Repeat exactly the lines below that lie between the line with "biologische schoonmaakmiddelen (31, 1871)" and the line with "augustus 2025 (16, 1470)", counting both of those lines as part of the answer.
[Data shown Boundary: Start]
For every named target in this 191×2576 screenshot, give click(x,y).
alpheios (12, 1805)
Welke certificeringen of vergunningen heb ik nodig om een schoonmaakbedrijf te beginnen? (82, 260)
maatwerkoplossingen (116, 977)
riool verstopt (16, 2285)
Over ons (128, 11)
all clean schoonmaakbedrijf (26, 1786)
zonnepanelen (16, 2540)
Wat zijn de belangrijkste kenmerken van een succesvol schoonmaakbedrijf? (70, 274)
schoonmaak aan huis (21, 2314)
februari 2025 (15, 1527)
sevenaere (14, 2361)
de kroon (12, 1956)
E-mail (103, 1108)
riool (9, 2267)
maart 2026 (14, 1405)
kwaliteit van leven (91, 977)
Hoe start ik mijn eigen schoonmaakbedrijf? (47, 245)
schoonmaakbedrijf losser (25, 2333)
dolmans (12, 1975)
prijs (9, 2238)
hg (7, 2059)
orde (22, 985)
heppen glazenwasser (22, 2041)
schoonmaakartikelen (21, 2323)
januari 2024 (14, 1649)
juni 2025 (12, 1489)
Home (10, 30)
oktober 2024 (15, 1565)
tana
[Data shown Boundary: End]
[Data shown Boundary: Start]
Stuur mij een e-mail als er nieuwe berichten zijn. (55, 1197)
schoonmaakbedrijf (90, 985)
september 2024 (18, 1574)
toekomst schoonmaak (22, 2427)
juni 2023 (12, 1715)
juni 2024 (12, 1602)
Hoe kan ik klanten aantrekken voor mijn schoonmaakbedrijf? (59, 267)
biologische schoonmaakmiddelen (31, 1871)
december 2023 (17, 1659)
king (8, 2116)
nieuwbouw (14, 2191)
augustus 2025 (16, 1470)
[Data shown Boundary: End]
Your response =>
biologische schoonmaakmiddelen (31, 1871)
december 2023 (17, 1659)
king (8, 2116)
nieuwbouw (14, 2191)
augustus 2025 (16, 1470)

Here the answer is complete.